7.             Terms and Conditions of Restricted Stock Awards.

(a)           All shares of Common Stock subject to Restricted Stock Awards granted or sold pursuant to the Plan may be issued or transferred for such consideration (which may consist wholly of services) as the Committee may determine, and will be subject to the following conditions:

(i)            The shares may not be sold, transferred, or otherwise alienated or hypothecated until the restrictions, if any, are removed or expire, unless the Committee determines otherwise.

 

5



(ii)           The Committee may provide in the agreement or instrument evidencing the grant of the Restricted Stock Awards that the certificates representing shares subject to Restricted Stock Awards granted or sold pursuant to the Plan will be held in escrow by the Company until the restrictions on the shares lapse in accordance with the provisions of subsection (b) of this Section 7.

(iii)          Each certificate representing shares subject to Restricted Stock Awards granted or sold pursuant to the Plan will bear a legend making appropriate reference to the restrictions, if any, imposed.

(iv)          The Committee may impose other conditions on any shares subject to Restricted Stock Awards granted or sold pursuant to the Plan as it may deem advisable, including without limitation, restrictions under the Securities Act of 1933, as amended, under the requirements of any stock exchange or securities quotations system upon which such shares or shares of the same class are then listed, and under any blue sky or other securities laws applicable to such shares.

(b)           Any restrictions imposed under subparagraph (a) above upon Restricted Stock Awards will lapse at such time or times, and/or upon the achievement of such predetermined performance objectives as is or are determined by the Committee and set forth in the agreement or instrument evidencing the Restricted Stock Award.  Acceleration of the lapse of any restrictions shall be accomplished only pursuant to Required Board Approval in each instance.

*To be done*.
• A. Reproduce the passage of the restricted stock award terms from "(ii)           The Committee" up to and including "this Section 7.".
• B. List the actions that, under the restricted stock award terms, the shares may not undergo until the restrictions are removed or expire.
Rely only on the restricted stock award terms for what is asked here.

*Supplied data*.

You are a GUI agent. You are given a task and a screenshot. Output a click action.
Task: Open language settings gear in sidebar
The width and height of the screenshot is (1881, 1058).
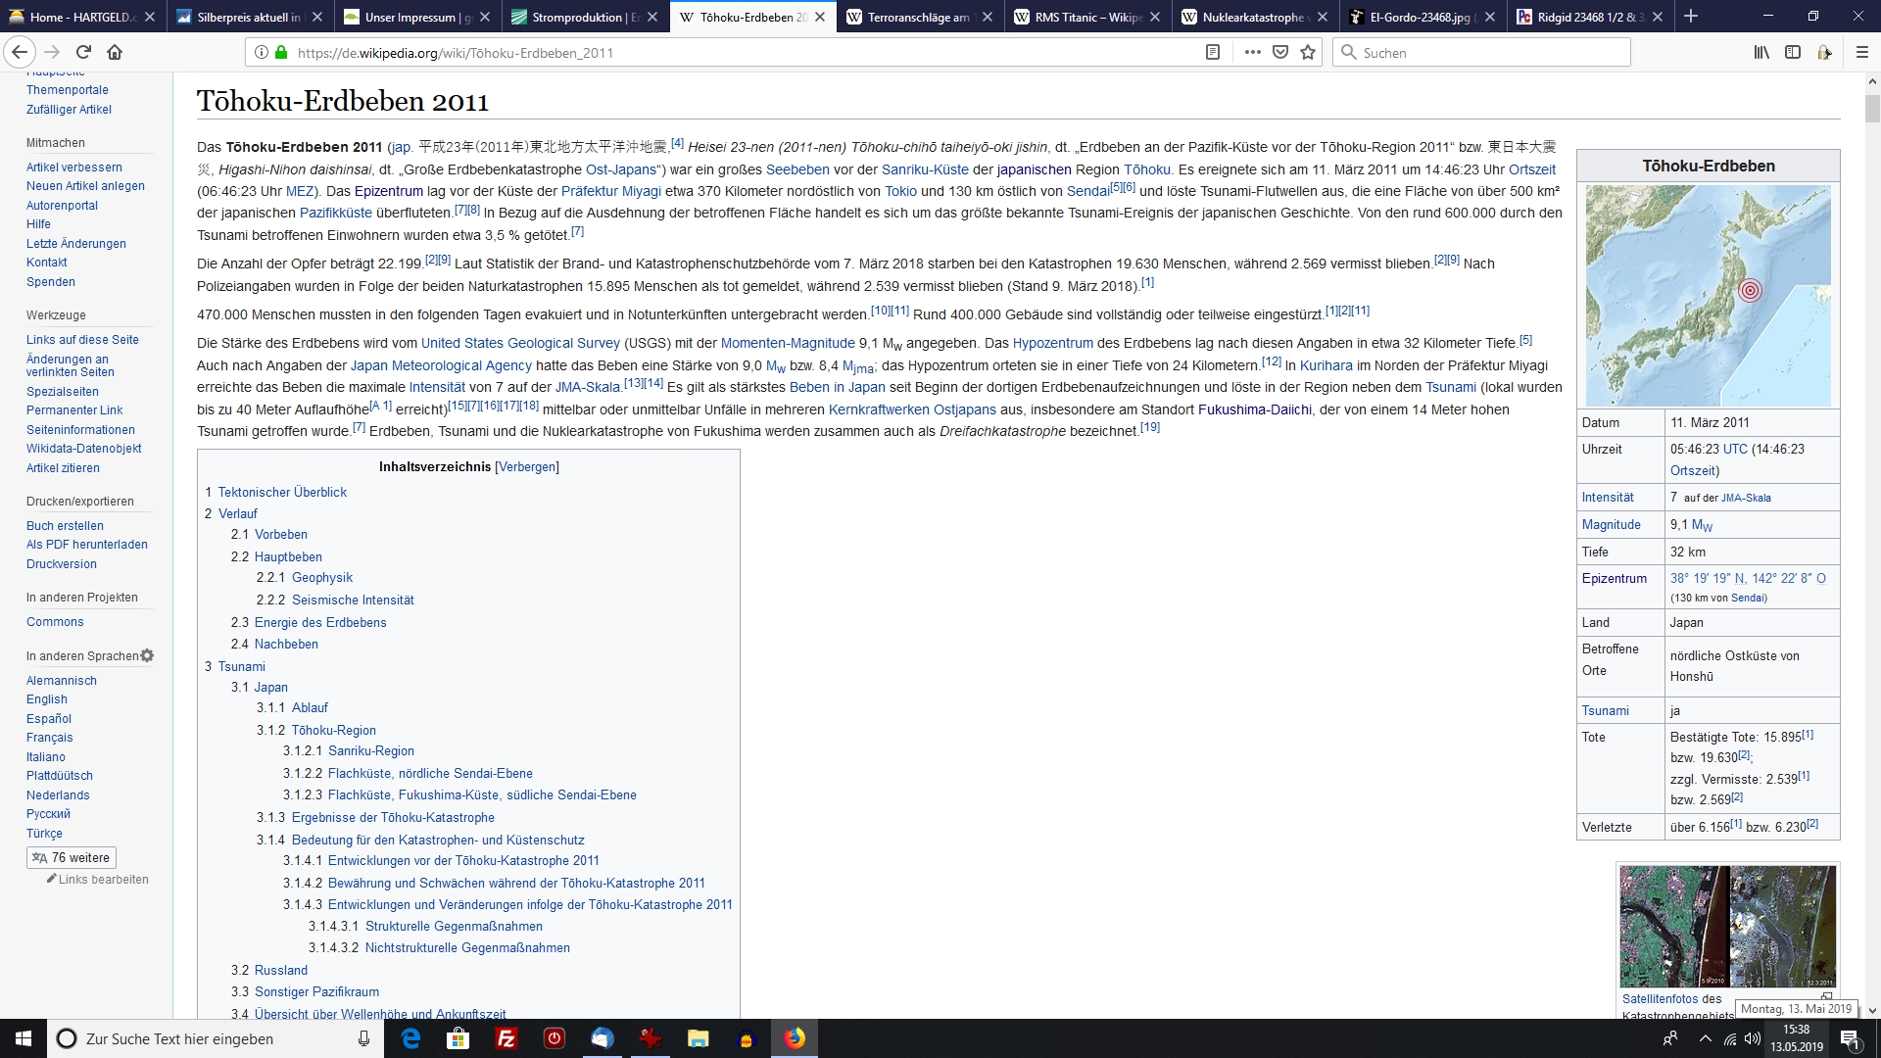click(x=147, y=655)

*Task-by-task answers*.
• A.
(ii)           The Committee may provide in the agreement or instrument evidencing the grant of the Restricted Stock Awards that the certificates representing shares subject to Restricted Stock Awards granted or sold pursuant to the Plan will be held in escrow by the Company until the restrictions on the shares lapse in accordance with the provisions of subsection (b) of this Section 7.

• B.
- Sold
- Transferred
- Alienated
- Hypothecated